Task prompt:
Counting from the line that holds "This screenshot has width=875, height=789.", return each line exactly, through and including the last line of the entries.

────────────────

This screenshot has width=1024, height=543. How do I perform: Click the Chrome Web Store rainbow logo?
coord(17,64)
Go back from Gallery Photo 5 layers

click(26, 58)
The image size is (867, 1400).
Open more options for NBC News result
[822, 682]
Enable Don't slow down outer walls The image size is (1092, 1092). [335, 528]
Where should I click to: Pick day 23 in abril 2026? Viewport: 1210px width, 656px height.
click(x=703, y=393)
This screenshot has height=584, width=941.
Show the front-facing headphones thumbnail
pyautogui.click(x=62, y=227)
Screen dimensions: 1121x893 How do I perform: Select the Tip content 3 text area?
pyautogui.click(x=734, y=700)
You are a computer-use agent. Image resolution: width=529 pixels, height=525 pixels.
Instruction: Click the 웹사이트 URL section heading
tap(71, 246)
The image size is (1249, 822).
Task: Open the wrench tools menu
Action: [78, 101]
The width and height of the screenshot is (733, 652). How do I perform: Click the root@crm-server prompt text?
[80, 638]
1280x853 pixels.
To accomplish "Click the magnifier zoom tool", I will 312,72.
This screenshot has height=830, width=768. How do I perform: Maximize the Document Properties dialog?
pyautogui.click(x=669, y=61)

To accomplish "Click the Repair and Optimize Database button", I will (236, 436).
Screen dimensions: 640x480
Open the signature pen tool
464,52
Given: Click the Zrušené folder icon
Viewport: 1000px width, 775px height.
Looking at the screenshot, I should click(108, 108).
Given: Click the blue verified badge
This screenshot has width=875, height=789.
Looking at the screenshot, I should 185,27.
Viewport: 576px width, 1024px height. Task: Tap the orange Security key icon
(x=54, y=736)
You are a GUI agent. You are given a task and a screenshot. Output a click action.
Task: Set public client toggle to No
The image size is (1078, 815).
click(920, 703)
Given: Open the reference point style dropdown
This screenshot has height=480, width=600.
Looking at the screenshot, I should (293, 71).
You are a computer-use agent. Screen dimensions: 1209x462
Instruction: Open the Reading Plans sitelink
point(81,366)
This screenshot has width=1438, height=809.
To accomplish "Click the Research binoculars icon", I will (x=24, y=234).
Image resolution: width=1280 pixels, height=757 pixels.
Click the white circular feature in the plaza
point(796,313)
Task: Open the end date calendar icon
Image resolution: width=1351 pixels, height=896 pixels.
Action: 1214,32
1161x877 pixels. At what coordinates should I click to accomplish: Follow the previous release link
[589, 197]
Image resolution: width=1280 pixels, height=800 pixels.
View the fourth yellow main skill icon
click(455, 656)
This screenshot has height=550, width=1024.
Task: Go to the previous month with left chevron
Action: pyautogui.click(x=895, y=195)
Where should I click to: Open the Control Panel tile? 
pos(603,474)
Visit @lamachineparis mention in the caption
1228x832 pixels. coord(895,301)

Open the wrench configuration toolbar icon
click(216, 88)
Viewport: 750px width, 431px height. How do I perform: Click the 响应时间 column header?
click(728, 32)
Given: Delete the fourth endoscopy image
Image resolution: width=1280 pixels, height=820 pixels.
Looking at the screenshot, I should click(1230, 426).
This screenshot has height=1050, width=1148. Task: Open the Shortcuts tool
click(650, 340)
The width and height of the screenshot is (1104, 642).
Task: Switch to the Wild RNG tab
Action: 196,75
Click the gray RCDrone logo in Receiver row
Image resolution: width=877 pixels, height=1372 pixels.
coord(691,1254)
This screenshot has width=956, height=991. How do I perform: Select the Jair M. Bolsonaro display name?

────────────────

Exercise answer:
This screenshot has width=875, height=789.
Looking at the screenshot, I should 185,27.
Viewport: 576px width, 1024px height. Task: Tap the orange Security key icon
(x=54, y=736)
You are a GUI agent. You are given a task and a screenshot. Output a click action.
Task: Set public client toggle to No
The image size is (1078, 815).
click(920, 703)
Given: Open the reference point style dropdown
This screenshot has height=480, width=600.
Looking at the screenshot, I should (293, 71).
You are a computer-use agent. Screen dimensions: 1209x462
Instruction: Open the Reading Plans sitelink
point(81,366)
This screenshot has width=1438, height=809.
To accomplish "Click the Research binoculars icon", I will (x=24, y=234).
Image resolution: width=1280 pixels, height=757 pixels.
Click the white circular feature in the plaza
point(796,313)
Task: Open the end date calendar icon
Image resolution: width=1351 pixels, height=896 pixels.
Action: 1214,32
1161x877 pixels. At what coordinates should I click to accomplish: Follow the previous release link
[589, 197]
Image resolution: width=1280 pixels, height=800 pixels.
View the fourth yellow main skill icon
click(455, 656)
This screenshot has height=550, width=1024.
Task: Go to the previous month with left chevron
Action: pyautogui.click(x=895, y=195)
Where should I click to: Open the Control Panel tile? 
pos(603,474)
Visit @lamachineparis mention in the caption
1228x832 pixels. coord(895,301)

Open the wrench configuration toolbar icon
click(216, 88)
Viewport: 750px width, 431px height. How do I perform: Click the 响应时间 column header?
click(728, 32)
Given: Delete the fourth endoscopy image
Image resolution: width=1280 pixels, height=820 pixels.
Looking at the screenshot, I should click(1230, 426).
This screenshot has height=1050, width=1148. Task: Open the Shortcuts tool
click(650, 340)
The width and height of the screenshot is (1104, 642).
Task: Switch to the Wild RNG tab
Action: 196,75
Click the gray RCDrone logo in Receiver row
Image resolution: width=877 pixels, height=1372 pixels.
coord(691,1254)
This screenshot has width=956, height=991. How do I perform: Select the Jair M. Bolsonaro display name?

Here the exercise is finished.